Beta Reader Copies

Not too long ago, I wrote about the process of creating comb-bound copies of an early draft of a novel to allow beta-test readers the chance to find errors and mark it up.  Well, this book, I’m trying something a little different.  It’s a gamble and I don’t know how it will play out.

Instead of buying a few reams of paper and a new toner cartridge, and then queuing up multiple copies of the full book to print, I uploaded the book to Lulu and printed out private-access copies.  Now, these aren’t what the final copy will look like.  For one thing, I just slapped a handy snapshot there as a fake cover image.  For another, this is 8.5 x 11 inches.  Inside, the pages are regular 6 x 9 inch pages with great big margins around them so people can make notes.  These will never be sold.  Once this beta-reader review is complete, I’ll go back to Lulu and delete the project.

Why Lulu?  Well, for one thing, this process has been a whole lot easier than filling my office with the smell of ozone for hours or days as I print out all the copies.  No aching back from bending over the comb binder as I assemble them.  And finally, no fretting over the binding coming loose and people scrambling the pages as they are shipped back and forth through the mail.

This may have cost me slightly more.  I’m not sure.  I’ve never done a detailed print cost analysis for when I print them myself.  But given that I always have to buy a new toner cartridge in the middle of the process, the costs are probably equivalent.  Besides, the printing cost isn’t the most expensive part of the process.  The mailing cost is.  Given that I’m sending these to people all across the country, I send them in flat rate priority mail envelopes with a self-addressed stamped flat rate envelope included, it costs more than $10 each just for the mailing.  Even with the shipping costs from Lulu added in, that’s less than it cost to print them.

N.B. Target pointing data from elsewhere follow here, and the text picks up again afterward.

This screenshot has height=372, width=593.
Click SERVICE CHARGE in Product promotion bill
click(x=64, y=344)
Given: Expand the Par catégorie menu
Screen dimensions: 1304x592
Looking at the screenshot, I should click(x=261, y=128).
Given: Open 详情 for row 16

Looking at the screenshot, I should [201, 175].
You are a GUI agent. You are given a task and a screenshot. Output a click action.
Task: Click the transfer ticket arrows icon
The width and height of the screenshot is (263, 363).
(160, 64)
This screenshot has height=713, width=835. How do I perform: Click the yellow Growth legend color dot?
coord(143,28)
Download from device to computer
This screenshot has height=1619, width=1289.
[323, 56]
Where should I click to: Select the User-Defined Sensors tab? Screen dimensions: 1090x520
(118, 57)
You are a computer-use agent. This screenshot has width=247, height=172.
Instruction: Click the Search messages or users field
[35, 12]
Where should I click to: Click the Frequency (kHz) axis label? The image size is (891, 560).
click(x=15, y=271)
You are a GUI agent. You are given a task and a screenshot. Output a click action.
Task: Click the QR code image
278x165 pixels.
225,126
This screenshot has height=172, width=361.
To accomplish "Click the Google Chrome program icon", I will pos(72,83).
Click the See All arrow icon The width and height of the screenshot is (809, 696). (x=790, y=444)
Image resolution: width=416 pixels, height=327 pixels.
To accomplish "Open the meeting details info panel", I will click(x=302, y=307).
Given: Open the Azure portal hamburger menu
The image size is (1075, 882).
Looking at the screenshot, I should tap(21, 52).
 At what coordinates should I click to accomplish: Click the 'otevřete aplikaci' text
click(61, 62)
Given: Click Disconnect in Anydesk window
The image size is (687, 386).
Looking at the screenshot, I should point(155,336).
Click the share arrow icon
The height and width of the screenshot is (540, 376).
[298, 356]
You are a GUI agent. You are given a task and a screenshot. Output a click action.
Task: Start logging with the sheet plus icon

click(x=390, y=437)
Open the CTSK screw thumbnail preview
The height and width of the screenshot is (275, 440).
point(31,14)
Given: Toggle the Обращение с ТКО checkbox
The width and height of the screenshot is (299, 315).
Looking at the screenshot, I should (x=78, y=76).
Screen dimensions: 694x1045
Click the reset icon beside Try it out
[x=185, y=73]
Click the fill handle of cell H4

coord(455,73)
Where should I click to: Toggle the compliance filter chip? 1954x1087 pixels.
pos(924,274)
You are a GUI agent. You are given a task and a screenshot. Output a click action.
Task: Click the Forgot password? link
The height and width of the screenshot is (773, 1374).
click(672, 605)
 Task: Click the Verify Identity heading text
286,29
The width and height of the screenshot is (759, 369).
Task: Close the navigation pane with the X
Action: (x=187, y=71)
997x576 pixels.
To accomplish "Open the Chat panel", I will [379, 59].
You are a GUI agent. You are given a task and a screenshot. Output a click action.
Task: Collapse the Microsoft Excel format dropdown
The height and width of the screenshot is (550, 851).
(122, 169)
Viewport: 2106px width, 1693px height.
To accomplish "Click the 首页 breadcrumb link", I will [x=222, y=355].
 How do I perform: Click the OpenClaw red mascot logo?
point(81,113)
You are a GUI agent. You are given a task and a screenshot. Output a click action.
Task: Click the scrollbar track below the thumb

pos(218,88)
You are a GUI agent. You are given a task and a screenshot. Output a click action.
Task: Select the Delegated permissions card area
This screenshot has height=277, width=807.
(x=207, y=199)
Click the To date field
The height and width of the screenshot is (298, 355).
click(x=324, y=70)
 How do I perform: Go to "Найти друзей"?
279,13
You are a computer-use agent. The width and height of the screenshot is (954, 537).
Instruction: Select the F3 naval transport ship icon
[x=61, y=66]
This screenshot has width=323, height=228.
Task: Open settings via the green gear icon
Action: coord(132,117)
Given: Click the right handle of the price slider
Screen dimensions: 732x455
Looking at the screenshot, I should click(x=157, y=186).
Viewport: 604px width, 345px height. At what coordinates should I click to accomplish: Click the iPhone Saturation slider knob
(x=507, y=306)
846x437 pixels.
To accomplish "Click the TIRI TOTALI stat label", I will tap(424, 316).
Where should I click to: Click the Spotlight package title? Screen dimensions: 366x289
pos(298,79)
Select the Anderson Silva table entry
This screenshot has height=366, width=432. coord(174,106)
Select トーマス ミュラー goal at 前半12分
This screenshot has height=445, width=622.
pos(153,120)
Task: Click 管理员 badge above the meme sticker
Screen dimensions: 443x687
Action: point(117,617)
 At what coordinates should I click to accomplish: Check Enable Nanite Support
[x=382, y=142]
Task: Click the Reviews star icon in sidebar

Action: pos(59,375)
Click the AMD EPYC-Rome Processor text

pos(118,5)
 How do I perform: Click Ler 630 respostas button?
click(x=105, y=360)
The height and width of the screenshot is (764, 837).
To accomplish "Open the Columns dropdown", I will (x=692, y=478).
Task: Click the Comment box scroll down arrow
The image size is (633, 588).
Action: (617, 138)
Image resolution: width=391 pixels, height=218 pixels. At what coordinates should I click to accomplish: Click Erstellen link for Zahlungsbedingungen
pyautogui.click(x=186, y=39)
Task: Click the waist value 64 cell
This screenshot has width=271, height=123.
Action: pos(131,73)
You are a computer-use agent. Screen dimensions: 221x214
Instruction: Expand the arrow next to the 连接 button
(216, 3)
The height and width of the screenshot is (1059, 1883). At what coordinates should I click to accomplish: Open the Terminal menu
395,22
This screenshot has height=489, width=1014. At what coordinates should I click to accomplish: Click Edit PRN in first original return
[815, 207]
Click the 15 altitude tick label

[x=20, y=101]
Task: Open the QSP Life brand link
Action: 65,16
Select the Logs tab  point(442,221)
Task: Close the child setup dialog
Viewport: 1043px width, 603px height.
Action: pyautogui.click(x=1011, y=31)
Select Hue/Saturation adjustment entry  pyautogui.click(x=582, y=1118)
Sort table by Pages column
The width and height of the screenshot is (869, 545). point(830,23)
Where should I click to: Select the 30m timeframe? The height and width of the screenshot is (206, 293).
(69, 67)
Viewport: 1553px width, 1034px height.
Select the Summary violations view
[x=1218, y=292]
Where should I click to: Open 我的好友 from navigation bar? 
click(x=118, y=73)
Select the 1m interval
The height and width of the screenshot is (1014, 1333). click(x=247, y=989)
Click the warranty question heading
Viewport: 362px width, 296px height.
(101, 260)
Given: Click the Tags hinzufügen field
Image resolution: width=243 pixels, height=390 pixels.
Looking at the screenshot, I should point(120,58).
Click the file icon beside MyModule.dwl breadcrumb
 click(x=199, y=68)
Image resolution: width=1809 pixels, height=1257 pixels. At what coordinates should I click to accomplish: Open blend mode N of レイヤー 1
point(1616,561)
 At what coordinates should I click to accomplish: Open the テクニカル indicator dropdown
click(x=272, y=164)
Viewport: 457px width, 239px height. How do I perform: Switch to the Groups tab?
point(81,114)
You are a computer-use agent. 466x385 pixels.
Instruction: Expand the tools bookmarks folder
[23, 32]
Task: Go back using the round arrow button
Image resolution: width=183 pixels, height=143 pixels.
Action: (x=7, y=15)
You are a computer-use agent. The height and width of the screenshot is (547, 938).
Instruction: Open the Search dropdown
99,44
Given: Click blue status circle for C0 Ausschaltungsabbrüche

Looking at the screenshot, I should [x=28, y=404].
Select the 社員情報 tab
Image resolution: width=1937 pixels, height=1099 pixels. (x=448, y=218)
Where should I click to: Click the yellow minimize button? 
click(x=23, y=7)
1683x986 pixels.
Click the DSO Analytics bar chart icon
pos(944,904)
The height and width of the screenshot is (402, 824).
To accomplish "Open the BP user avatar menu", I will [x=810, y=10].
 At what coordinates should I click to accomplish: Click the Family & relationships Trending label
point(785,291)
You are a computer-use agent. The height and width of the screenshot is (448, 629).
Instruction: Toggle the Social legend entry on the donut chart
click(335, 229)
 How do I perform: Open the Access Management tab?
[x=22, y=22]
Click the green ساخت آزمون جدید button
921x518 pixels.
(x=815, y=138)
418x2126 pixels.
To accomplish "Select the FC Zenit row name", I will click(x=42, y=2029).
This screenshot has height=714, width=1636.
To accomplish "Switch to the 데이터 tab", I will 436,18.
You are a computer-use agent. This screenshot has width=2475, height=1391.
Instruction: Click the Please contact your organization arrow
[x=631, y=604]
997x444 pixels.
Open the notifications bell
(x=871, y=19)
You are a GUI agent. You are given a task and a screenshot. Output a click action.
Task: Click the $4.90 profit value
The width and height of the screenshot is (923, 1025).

Now, I hate to spend the money, but I really need these people looking over my shoulder and pointing out typos and misspellings and really horrible sentences.  A writer can’t see his own dumb mistakes.

My biggest fear is that since this is a perfect-bound book, it may inhibit these book-loving people from being as ruthless as they need to be in marking it up.  Like I said, it’s a gamble. I’ll find out when they come back.

5 comments

  1. For next time, you might want to check this out: the University of Texas Co-Op has an Espresso Book machine.

    When I went to see the one at the MU Bookstore, they explained that one of the uses for it was to allow copyright holders to run off one-off print-on-demand copies of their own books. Perhaps the Co-Op people will do the same.

    (Heck, you might want to go check it out anyway just for fun, because it's a truly marvelous machine.)

  2. Since I publish books through the same distributor chain, Ingram, that feeds the Espresso machines, I've had a chance to look at the difficulty in getting books into the database. Not bad, but not fast or automatic either. I need to take the time to put my books in there, but I've been distracted by other things. It probably wouldn't be usable for this kind of private distribution that I'm doing here.

  3. At MU (and thus, I would expect, at the UT one as well) you can bring in a PDF file and they can run a one-off copy for you for a standard charge based on number of pages. Just like getting it printed at a copy shop, only without the comb binding. You might call and ask them about it.

  4. I like Lulu, I have used them for a couple photo books before, this is a good idea – I hope it works the way you need it too.